◆ **Exercise requirements**
Scan the listing for the word "menu", and copy out each line where it is found.

______________________________

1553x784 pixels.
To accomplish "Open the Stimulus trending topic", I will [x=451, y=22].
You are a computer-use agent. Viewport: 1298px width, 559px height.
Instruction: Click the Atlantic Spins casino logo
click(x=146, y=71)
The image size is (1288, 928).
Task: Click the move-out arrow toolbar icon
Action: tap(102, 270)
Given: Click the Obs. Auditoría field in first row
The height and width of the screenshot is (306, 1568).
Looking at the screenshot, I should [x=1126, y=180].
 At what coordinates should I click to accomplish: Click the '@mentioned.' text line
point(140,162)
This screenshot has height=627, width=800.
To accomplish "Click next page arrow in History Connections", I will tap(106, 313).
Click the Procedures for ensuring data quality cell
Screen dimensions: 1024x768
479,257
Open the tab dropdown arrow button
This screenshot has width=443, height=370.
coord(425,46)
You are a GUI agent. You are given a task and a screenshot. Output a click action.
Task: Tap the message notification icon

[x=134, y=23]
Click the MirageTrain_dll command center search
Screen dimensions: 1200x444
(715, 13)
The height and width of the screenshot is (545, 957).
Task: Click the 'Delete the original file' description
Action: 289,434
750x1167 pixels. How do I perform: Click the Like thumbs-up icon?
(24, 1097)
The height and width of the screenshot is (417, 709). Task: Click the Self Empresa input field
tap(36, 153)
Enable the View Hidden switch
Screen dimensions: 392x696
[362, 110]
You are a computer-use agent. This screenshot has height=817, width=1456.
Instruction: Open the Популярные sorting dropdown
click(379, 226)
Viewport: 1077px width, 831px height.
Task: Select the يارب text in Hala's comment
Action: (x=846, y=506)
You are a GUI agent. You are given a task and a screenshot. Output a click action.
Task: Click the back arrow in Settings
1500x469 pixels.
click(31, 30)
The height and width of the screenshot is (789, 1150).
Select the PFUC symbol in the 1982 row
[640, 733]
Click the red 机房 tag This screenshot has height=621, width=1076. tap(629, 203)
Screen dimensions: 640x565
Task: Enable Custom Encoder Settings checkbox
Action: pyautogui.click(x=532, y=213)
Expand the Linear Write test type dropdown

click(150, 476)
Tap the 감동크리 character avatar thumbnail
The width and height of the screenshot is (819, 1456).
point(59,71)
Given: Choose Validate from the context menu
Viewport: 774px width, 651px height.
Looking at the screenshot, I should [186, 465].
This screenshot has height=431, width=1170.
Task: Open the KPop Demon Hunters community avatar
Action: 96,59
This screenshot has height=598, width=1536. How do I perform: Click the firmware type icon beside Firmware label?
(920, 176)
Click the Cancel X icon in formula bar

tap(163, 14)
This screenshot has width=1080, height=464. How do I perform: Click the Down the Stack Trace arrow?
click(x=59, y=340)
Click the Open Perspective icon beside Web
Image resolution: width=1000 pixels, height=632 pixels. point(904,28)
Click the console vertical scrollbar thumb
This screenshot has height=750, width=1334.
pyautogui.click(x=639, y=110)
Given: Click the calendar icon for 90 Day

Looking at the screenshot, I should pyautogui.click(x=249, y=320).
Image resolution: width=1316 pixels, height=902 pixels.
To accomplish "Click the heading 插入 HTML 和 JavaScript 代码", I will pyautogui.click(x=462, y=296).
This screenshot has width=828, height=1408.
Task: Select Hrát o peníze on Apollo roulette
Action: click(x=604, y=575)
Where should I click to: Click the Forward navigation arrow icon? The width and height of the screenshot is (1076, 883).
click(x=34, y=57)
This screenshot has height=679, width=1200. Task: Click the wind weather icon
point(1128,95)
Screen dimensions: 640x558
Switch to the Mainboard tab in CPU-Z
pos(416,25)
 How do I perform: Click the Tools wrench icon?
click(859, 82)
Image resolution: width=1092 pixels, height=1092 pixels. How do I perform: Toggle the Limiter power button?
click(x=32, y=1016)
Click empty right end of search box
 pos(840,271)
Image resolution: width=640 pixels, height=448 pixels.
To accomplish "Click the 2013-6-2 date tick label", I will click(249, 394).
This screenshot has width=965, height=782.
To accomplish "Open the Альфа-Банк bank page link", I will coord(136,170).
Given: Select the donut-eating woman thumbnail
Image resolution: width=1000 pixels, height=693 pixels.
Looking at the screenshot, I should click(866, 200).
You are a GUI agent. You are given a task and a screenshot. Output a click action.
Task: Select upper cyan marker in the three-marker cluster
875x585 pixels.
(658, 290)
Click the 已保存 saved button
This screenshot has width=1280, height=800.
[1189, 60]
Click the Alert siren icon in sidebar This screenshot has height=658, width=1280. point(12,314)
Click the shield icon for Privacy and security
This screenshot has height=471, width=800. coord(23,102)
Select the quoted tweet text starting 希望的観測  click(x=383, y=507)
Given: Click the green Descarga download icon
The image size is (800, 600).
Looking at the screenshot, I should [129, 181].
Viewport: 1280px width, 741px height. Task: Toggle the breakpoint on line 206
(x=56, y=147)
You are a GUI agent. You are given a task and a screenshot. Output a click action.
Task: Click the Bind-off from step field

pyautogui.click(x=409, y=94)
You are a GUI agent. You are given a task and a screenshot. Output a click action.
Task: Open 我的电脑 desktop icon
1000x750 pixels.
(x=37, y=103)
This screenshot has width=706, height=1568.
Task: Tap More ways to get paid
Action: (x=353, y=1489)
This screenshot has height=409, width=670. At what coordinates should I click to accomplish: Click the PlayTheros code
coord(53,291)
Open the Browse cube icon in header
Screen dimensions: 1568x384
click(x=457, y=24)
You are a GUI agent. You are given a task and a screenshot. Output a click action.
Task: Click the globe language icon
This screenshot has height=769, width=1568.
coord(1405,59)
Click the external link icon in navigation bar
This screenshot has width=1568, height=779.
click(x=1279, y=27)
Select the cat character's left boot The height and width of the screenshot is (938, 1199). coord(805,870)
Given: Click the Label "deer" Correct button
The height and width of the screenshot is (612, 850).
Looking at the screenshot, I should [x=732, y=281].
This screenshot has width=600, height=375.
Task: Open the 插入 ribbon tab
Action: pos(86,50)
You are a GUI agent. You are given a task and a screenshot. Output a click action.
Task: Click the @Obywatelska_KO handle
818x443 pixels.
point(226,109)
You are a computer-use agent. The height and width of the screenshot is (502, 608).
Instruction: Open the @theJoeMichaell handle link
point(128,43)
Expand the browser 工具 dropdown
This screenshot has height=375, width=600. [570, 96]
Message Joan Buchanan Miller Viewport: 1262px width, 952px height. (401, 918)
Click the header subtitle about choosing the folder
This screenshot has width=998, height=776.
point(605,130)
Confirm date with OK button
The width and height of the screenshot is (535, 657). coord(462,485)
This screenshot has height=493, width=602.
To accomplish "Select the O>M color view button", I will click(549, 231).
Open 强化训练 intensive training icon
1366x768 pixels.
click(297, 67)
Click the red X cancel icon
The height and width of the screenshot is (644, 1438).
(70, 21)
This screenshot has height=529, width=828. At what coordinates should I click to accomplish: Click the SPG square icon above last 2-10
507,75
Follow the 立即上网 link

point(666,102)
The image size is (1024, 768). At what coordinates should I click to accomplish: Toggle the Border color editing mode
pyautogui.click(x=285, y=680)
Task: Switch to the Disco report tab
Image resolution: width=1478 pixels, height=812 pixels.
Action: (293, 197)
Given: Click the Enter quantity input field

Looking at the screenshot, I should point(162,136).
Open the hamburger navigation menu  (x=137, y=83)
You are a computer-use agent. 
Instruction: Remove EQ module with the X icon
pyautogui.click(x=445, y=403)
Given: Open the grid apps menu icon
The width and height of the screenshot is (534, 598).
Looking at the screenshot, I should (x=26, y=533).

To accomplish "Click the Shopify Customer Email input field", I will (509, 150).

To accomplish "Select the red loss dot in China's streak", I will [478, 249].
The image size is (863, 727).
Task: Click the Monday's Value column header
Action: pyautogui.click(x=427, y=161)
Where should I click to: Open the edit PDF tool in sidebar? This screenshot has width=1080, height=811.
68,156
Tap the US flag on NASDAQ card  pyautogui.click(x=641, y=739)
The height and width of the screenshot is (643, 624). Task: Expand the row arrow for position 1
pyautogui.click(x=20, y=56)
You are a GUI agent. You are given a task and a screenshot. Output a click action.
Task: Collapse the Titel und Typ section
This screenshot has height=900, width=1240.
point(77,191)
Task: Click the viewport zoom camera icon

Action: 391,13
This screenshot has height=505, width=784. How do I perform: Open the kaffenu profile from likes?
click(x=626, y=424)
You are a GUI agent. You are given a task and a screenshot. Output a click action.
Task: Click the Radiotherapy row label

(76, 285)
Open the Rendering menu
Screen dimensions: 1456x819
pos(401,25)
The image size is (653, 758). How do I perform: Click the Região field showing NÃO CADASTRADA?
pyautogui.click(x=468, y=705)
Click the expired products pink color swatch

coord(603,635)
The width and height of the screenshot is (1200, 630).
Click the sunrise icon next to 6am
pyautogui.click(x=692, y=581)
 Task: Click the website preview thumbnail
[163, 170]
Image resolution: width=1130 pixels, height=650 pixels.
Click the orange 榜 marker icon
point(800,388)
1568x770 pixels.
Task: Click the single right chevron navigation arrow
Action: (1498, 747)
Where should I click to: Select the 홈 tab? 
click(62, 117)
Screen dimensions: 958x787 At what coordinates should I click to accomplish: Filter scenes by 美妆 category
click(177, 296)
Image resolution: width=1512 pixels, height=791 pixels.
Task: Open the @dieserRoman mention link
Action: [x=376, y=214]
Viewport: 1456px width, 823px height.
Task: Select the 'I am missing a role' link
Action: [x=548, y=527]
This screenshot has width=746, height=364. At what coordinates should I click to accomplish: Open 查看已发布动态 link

______________________________

◆ **Answer area**
Given: Choose Validate from the context menu
Open the hamburger navigation menu  (x=137, y=83)
Given: Open the grid apps menu icon
Open the Rendering menu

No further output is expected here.